**Set problem**. Pull out every line of the material that contains the string "chevron", matching case exactly.

Raw material
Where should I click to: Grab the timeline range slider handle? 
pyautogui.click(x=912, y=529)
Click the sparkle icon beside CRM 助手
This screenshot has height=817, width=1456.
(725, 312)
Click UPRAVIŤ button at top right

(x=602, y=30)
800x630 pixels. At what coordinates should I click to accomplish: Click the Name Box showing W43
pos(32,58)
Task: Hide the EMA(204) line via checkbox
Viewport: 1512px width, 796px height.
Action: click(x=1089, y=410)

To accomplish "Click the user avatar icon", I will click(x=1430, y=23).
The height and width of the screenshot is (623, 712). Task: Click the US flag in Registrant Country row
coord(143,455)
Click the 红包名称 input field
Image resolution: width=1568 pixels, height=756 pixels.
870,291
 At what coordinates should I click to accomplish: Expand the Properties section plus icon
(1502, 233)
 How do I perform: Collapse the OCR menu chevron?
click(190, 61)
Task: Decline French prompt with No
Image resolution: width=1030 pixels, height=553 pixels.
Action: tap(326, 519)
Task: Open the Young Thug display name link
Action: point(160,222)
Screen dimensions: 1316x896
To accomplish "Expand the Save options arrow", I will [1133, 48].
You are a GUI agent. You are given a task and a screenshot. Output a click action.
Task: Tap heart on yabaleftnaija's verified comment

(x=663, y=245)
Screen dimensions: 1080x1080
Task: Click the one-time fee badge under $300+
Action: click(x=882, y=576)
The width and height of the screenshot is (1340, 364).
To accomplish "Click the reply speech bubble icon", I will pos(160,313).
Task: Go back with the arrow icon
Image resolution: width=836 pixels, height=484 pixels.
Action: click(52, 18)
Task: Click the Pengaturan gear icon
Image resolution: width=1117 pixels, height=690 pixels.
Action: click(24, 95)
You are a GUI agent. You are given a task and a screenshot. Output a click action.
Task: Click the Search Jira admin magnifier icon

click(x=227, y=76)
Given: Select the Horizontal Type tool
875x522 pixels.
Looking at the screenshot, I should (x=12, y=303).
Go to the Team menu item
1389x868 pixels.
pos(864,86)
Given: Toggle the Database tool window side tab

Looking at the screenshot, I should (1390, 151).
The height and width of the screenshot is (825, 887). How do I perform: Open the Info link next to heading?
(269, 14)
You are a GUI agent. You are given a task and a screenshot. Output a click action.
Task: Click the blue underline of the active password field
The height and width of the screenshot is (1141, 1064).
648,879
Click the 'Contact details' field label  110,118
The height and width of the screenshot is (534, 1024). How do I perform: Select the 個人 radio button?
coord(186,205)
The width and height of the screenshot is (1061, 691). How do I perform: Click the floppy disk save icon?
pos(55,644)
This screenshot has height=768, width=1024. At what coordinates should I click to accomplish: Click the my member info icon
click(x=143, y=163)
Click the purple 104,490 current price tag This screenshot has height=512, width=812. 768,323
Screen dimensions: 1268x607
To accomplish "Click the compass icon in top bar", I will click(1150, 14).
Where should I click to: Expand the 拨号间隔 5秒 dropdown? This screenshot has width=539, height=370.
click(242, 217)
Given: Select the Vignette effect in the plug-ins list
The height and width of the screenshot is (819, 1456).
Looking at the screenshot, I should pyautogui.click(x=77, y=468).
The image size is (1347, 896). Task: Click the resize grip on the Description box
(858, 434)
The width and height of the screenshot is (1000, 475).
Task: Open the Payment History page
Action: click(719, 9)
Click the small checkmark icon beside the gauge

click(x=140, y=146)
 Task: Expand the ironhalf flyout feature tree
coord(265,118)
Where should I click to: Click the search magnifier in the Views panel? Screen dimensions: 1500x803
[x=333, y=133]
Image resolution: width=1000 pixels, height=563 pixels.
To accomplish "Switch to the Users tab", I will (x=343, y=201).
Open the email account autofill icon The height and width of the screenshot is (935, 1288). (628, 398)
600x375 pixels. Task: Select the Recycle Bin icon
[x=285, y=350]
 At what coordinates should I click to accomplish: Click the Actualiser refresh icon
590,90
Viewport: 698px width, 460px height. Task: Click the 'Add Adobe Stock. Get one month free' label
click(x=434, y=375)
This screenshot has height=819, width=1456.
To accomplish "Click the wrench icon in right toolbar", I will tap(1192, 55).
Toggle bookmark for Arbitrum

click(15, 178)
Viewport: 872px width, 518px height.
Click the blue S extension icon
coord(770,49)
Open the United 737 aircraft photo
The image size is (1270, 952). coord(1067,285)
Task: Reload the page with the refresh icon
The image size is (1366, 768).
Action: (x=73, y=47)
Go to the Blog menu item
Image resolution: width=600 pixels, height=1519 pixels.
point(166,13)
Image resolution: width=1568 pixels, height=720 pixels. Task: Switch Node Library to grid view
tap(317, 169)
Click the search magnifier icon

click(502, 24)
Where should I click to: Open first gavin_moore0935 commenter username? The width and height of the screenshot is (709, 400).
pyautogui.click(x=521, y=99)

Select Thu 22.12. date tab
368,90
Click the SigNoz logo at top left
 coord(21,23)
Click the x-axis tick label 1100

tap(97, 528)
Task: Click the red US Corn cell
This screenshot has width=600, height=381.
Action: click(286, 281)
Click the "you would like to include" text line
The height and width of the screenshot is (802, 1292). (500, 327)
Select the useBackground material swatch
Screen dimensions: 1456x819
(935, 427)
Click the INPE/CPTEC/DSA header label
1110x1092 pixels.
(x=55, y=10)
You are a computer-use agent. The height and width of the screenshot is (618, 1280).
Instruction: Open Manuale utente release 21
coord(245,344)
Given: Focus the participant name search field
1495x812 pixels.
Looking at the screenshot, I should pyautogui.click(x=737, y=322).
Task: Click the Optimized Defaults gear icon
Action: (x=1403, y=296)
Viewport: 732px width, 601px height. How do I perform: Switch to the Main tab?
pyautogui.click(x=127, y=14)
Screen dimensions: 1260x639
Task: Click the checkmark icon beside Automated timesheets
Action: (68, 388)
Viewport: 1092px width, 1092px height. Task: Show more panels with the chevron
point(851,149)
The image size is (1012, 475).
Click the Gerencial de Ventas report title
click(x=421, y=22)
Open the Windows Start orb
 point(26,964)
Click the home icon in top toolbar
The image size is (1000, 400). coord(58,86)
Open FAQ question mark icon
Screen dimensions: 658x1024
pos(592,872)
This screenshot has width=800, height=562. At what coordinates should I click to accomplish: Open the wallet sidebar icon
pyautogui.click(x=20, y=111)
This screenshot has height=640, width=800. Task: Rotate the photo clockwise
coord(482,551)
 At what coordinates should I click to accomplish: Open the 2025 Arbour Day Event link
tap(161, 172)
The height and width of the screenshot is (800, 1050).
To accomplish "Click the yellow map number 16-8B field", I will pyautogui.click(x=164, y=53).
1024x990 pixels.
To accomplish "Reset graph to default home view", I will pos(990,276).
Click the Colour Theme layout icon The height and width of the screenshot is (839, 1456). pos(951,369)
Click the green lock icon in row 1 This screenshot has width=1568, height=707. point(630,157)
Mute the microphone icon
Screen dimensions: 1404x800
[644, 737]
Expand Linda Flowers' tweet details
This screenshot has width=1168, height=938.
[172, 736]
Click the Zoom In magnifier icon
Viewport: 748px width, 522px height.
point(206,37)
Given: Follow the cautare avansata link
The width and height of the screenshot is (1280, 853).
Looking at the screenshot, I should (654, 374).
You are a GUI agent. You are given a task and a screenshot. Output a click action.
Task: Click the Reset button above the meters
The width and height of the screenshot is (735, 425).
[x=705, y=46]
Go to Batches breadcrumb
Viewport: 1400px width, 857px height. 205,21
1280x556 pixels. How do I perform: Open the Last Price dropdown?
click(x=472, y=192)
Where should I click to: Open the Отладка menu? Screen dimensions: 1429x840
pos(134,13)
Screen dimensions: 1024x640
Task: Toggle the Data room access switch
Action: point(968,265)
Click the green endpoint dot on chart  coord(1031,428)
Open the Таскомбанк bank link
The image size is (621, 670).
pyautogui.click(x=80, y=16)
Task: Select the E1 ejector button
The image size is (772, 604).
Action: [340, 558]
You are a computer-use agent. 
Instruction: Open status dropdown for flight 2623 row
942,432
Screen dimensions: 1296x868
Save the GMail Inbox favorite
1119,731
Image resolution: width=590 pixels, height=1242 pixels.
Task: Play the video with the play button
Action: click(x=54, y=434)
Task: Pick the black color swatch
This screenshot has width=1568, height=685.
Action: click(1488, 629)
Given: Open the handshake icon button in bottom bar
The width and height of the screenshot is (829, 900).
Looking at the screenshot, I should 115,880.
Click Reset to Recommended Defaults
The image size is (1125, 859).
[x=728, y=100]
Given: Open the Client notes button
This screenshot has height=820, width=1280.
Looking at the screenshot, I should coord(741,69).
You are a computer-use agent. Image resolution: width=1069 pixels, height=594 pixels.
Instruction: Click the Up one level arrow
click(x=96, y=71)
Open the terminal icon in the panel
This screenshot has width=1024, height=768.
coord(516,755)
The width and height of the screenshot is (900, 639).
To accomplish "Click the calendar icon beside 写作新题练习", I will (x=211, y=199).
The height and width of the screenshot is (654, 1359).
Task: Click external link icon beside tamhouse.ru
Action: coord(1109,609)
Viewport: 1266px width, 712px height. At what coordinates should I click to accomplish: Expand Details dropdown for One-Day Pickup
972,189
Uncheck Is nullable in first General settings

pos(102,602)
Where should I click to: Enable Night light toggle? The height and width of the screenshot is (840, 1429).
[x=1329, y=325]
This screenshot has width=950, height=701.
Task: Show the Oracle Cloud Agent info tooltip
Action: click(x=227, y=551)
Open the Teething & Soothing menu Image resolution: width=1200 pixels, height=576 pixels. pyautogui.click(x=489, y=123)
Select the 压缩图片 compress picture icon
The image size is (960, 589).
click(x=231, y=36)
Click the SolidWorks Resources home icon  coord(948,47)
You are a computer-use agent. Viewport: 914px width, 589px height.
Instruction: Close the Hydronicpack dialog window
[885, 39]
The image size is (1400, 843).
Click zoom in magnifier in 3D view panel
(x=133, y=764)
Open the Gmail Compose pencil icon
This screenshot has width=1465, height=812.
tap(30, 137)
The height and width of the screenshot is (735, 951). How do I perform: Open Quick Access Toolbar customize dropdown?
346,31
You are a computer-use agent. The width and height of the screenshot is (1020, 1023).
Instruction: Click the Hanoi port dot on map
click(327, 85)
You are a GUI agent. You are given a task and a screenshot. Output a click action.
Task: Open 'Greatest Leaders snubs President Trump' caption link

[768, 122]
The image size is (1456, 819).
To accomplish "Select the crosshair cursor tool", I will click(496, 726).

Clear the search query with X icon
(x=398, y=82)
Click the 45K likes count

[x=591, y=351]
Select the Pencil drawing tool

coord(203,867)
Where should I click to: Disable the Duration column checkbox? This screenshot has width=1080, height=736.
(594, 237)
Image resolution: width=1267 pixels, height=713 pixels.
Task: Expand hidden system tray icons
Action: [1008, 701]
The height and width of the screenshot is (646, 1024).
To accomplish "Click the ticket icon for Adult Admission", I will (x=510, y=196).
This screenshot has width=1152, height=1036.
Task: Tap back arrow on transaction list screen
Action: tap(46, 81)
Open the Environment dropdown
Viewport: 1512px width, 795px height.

**Solution for this task**.
 How do I perform: Collapse the OCR menu chevron?
Viewport: 1092px width, 1092px height. Task: Show more panels with the chevron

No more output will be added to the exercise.